## EXERCISE DIRECTIONS
Transcribe the lines from the one containing "Task: Zoom out with the minus button" through the one containing "Action: coord(24,116)", inclusive, reproducing each without alteration and omitting the pictures.

## WORKING DATA
****************

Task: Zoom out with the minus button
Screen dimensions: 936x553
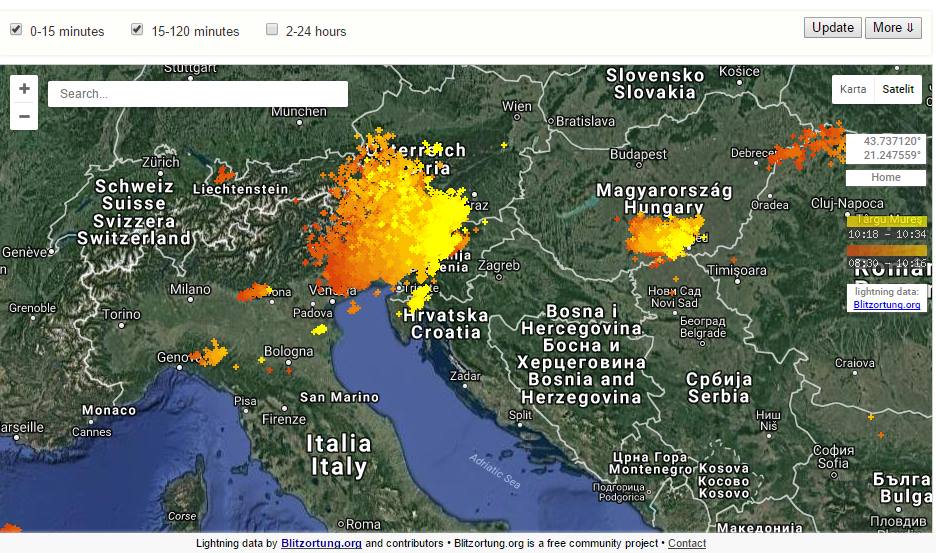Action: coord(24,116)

****************

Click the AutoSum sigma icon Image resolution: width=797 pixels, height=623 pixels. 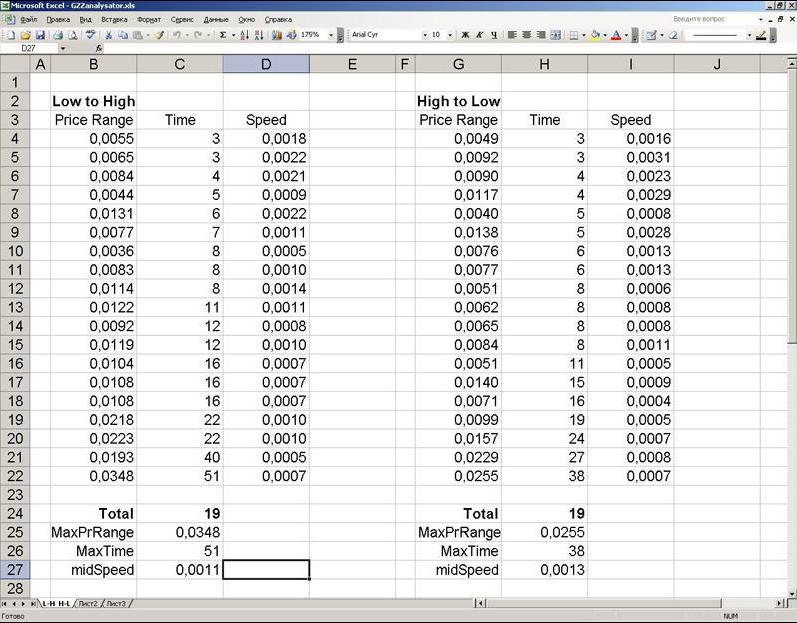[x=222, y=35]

****************

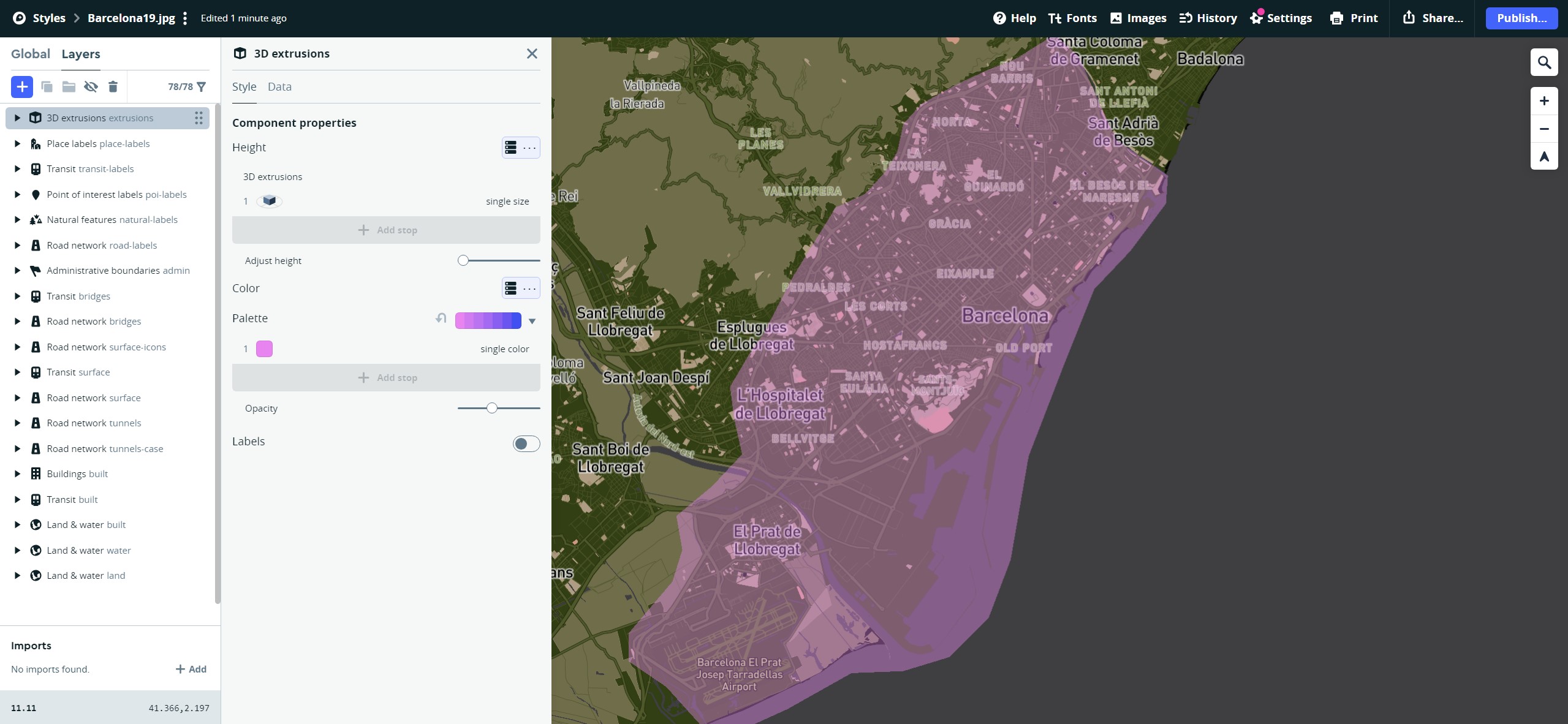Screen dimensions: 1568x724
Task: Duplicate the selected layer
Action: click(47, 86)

****************

## FULL RESPONSE
Task: Zoom out with the minus button
Screen dimensions: 936x553
Action: coord(24,116)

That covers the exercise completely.